Rote Karte für Orban

Porträt eines Mannes mit blauem Sakko und roter Krawatte
Bernd Riegert
12. September 2018

Mit großer Mehrheit hat das Europäische Parlament ein Verfahren gegen die nationalistische Regierung von Viktor Orban eröffnet. Das wurde auch Zeit, ein Erfolg ist aber nicht garantiert, meint Bernd Riegert.

Bild: Attila Kisbenedek/AFP/Getty Images

Das Prinzip, dass ein EU-Mitgliedsstaat ein Rechtsstaat mit unabhängiger Justiz, freien Medien und freier Wissenschaft sein muss, darf nicht angetastet werden. Das sollte für jeden rationalen Politiker in der EU eine Selbstverständlichkeit sein. Dass sich das Parlament jetzt gezwungen sieht, überprüfen zu lassen, ob der Rechtsstaat in Ungarn in ernster Gefahr ist, ist an sich schon ein Schock. Es sollte eine letzte Warnung an den ungarischen Ministerpräsidenten Viktor Orban sein, ein schallende politische Ohrfeige.

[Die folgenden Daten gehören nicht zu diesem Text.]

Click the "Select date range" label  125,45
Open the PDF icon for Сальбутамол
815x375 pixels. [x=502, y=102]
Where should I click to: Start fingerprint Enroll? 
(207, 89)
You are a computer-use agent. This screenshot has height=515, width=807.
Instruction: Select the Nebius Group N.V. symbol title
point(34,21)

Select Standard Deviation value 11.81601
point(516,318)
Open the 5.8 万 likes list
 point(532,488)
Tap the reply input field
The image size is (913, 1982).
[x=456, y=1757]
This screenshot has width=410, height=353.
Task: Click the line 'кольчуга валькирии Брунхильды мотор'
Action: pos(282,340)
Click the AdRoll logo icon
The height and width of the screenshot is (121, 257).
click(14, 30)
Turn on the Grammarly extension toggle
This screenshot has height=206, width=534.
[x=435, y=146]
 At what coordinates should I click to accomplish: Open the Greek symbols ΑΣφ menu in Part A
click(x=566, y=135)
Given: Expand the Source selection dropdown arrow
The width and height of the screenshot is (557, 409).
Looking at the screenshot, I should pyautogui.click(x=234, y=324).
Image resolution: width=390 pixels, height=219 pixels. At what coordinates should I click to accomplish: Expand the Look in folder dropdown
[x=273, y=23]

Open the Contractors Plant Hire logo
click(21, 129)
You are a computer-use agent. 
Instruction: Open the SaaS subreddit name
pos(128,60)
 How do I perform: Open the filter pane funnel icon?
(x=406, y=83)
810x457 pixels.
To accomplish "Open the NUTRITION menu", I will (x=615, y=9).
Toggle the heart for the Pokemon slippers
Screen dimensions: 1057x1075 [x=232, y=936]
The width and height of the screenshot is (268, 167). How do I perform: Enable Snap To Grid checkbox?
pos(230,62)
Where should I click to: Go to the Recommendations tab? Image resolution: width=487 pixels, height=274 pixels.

Das Problem ist aber, dass Ungarn inzwischen auf eine so nationalistische Linie gebürstet ist, dass es dem Autokraten von der Donau zuhause wohl eher nutzen als schaden dürfte.

Orban kann sich als Opfer der Bürokraten und Euro-Fanatiker in Brüssel darstellen. Er kann Verbündete sammeln, weiter auf der erschreckend hohen Welle des Rechtspopulismus in der EU reiten. Die Regierungen in Polen, Tschechien, Italien und teilweise auch Österreich gehören zu seinem Lager. Rechtspopulistische Parteien in Frankreich, Belgien, den Niederlanden, Dänemark, Schweden und auch in Deutschland werden den fehlgeleiteten Kampf der Ungarn um ihren nationalen Stolz unterstützen. Im nächsten Europaparlament ab Juni 2019 könnten diese EU-feindlichen Kräfte eine große und mächtige Fraktion bilden und viel Schaden anrichten.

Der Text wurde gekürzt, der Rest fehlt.